Sinorhizobium meliloti, which is the nitrogen fixing symbiont of Medicago sativa (alfalfa), was used to test the hypothesis that D-chiro-inositol is an intermediate of pinitol catabolism and that pinitol catabolism plays a role in S. melilot s ability to compete for nodule occupancy. An analytical method, involving gas chromatography and mass spectrometry (GCMS), was developed to detect and separate pinitol and D-chiro-inositol. The S. meliloti wild type, and three isogenic mutant strains (idhA, mocD, and mocE) were grown in minimal medium with pinitol and pinitol plus glycerol. The S. meliloti wild type can utilize pinitol as a sole carbon source, whereas the mutant strains cannot. The idhA mutant removed 50% of the detectable pinitol from the medium when grown with pinitol plus glycerol and showed accumulation of Dchiro- inositol.

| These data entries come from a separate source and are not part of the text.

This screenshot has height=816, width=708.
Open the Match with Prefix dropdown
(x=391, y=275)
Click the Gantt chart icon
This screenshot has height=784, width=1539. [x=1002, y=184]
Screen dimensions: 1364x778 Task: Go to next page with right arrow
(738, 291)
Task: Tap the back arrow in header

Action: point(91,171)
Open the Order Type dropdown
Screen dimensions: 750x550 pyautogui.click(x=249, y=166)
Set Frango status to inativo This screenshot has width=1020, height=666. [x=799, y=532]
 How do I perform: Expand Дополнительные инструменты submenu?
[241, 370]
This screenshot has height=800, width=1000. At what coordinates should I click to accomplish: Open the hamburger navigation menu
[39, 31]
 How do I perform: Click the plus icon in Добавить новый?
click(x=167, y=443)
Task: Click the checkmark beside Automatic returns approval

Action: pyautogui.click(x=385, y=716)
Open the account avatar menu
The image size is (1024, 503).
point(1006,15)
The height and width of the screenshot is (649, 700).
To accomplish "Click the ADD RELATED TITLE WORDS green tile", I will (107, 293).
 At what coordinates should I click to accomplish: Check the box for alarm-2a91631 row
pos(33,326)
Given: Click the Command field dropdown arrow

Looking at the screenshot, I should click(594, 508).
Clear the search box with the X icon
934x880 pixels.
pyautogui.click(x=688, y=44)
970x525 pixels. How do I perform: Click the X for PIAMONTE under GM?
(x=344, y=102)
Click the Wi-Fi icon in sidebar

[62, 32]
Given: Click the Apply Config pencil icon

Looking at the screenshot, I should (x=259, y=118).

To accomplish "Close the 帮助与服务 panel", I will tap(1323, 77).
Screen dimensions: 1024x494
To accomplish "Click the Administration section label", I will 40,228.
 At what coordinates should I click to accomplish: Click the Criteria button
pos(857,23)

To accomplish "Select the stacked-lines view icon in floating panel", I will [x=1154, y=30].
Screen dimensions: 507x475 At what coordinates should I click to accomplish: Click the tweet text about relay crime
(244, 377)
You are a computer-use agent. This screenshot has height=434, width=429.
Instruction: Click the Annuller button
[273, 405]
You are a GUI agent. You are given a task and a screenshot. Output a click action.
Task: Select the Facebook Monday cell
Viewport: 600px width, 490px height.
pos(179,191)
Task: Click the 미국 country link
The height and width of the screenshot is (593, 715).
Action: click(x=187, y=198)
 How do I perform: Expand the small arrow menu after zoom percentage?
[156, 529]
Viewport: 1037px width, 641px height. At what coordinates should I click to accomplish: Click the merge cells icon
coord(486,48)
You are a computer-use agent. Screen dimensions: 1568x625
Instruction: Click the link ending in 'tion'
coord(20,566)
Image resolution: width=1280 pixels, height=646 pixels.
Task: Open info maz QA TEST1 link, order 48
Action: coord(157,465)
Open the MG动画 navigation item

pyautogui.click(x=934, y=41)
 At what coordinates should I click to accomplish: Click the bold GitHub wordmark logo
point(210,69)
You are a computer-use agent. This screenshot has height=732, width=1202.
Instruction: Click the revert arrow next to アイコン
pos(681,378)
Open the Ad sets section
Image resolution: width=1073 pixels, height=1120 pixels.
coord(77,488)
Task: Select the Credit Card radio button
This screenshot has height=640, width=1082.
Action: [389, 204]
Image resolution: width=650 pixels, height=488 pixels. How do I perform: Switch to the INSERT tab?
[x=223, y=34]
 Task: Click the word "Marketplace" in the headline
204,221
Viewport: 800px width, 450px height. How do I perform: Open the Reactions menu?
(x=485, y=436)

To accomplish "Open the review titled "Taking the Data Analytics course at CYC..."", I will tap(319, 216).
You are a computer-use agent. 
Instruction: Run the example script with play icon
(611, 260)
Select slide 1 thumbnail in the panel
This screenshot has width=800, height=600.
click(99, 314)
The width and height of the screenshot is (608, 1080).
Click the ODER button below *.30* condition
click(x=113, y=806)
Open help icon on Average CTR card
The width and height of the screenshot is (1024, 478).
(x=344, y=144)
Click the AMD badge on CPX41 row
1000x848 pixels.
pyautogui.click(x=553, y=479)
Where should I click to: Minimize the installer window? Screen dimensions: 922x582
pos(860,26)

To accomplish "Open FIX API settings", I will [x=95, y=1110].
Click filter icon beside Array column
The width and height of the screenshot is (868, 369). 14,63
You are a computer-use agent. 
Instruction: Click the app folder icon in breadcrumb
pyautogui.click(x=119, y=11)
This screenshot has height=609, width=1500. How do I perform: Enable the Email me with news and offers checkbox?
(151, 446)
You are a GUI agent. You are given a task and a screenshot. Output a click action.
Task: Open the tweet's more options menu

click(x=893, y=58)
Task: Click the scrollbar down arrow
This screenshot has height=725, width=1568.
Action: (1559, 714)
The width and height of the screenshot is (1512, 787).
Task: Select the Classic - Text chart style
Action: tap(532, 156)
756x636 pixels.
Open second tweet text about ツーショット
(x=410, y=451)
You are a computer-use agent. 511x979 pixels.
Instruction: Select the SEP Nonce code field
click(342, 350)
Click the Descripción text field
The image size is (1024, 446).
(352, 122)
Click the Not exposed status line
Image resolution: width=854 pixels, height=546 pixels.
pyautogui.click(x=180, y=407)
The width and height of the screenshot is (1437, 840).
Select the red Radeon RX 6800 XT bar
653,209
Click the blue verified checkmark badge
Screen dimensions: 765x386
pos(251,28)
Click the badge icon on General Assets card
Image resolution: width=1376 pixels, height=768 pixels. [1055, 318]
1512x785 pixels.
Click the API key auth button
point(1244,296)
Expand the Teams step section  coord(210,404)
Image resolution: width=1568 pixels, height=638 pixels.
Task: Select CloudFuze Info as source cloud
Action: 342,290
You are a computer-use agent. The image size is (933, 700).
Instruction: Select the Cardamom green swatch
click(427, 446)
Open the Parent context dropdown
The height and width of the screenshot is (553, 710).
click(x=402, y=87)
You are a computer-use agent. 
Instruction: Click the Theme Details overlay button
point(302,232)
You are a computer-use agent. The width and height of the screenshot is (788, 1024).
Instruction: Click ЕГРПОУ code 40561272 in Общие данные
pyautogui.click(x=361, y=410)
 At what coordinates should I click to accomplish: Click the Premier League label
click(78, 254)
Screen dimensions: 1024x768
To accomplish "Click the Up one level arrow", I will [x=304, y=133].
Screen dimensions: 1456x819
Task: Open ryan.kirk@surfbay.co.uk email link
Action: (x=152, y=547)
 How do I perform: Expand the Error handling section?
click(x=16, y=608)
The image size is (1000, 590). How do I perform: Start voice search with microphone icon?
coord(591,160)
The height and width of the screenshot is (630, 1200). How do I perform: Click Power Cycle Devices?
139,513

Therefore, it was concluded that D-chiro-inositol is indeed an intermediate of pinitol catabolism. To test the ability of pinitol catabolism mutants to compete with the wild type for nodule occupancy, alfalfa plants were inoculated with a 1:1 ratio of wild type S. meliloti and the idhA, mocD, and mocE mutants. Plants nodules were collected at eight and 16 weeks and the percentage of the nodule inhabitants was determined. Each mutant was found to be outcompeted by the wild type by week 16. Therefore, it was concluded that the ability to catabolize pinitol does indeed play a role in nodule occupancy.